A statistically significant difference was found between completed and uncompleted trials in planned sample size (p = 0.0022), the number of patients enrolled (p < 0.0001), and the phase of the clinical trial (p = 0.0077).

3.3 Access to the results in completed pediatric RCTs

Overall, we have identified 908 completed pediatric RCTs in our research, where we searched for published results of these clinical trials. We focused on results recorded directly in clinical trial registries (ClinicalTrials.gov and EUCTR) and publications with clinical trial results in peer-reviewed journals. We have identified 531 (58.48%) completed pediatric RCTs that have posted results in ClinicalTrials.gov + EUCTR and 377 (41.52%) completed pediatric RCTs with no results in registers. The number of completed pediatric RCTs with trial results published in peer-reviewed journals found in Google Scholar/PubMed and ClinicalTrials.gov/EUCTR as well was 640 (70%) (Figure 2).

FIGURE 2

Figure 2. Scientific publication found in ClinicalTrials.gov/EUCTR and/or in Google Scholar/PubMed.

Table 5 presents an analysis of the relationship between the posting of clinical trial results on ClinicalTrials.gov and EUCTR (the European Clinical Trials Registry) and the presence of corresponding scientific publications identified in ClinicalTrials.gov, EUCTR, Google Scholar, or PubMed.

TABLE 5

Table 5. Results posted in ClinicalTrials.gov + EUCTR and Scientific publications found in ClinicalTrials.gov + EUCTR and/or in Google Scholar/PubMed.

The data are divided into categories based on whether results were posted in the registries and whether a corresponding scientific publication was found. These findings are dependent parameters, as the Chi-Square test indicates (p-value is 0.0427):

1. Results Not Posted, No Scientific Publication: 125 clinical trials (13.77%) neither had results posted in ClinicalTrials.gov or EUCTR nor had any scientific publication associated with them.

2. Results Not Posted, Scientific Publication Found: 252 clinical trials (27.75%) did not have results posted in the registries but were found to have a corresponding scientific publication.
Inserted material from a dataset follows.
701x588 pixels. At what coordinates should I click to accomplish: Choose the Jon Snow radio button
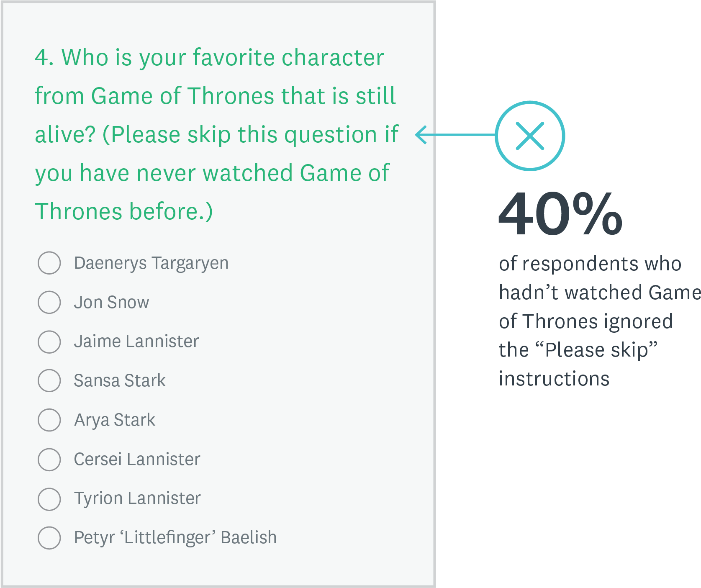(49, 302)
3. Results Posted, No Scientific Publication: 143 clinical trials (15.75%) had their results posted in the registries but did not have a corresponding scientific publication.

4. Results Posted, Scientific Publication Found: 388 clinical trials (42.73%) had both their results posted in the registries and a corresponding scientific publication.
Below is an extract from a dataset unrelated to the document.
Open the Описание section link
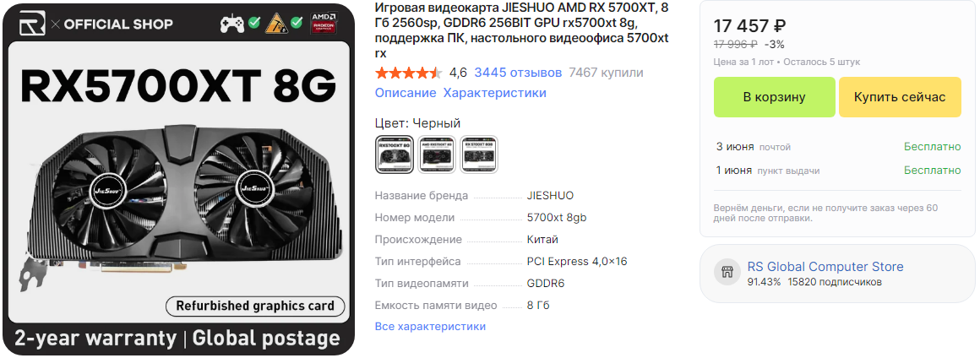The width and height of the screenshot is (980, 358). pyautogui.click(x=406, y=93)
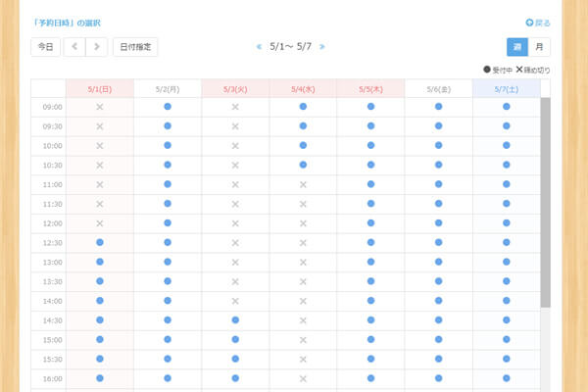The width and height of the screenshot is (588, 392).
Task: Click closed slot 5/1(日) at 09:00
Action: (x=99, y=106)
For 504 (55.51%) completed clinical trials, the registry included a reference to a scientific publication with the clinical trials’ results. The remaining 404 (44.49%) completed clinical trials were without any reference to scientific publication. Table 6 shows the relevance of the publications found in the registry to the clinical trial’s outcomes, with 86.9% being relevant and 13.1% being classified as non-relevant.

TABLE 6

Table 6. References to publications listed in the ClinicalTrials.gov registry and publication’s relevance.

The age of the participants (p = 0.0255), funding (p < 0.0001), masking (p = 0.0234), the patient enrolled (p = 0.0096), and phase (p < 0.0001) were found to be significant determinants of (not)posting results in ClinicalTrials.gov and EUCTR (Supplementary Table S1). In multivariate analysis, evaluating all factors together, funding, phase, and patient enrollment remained the factors associated with posting results in ClinicalTrials.gov and EUCTR (Table 7). Pediatric RCTs with industrial funding have a 3.3 times greater chance of being posted results than academic RCTs. Phase I clinical trials have a 78% lower chance of having published trial results in ClinicalTrials.gov/EUCTR compared to Phase III clinical trials. Clinical trials with more than 1,000 enrolled patients have a 63% lower chance of being posted in ClinicalTrial.gov and EUCTR compared to clinical trials with < 50 patients.

TABLE 7

Table 7. Significant factors associated with posting results in ClinicalTrials.gov + EUCTR.

There is a statistically significant difference between completed clinical trials with and without scientific publication found in the age of the participants (p = 0.0096), the patient enrolled (p < 0.0001) and planned sample size (p < 0.0001) (Supplementary Table S2). Funding was evaluated as probably not statistically significant in this case. In Supplementary Table S2, we can see a higher percentage of scientific publications in academic pediatric RCT in comparison with industry sponsors.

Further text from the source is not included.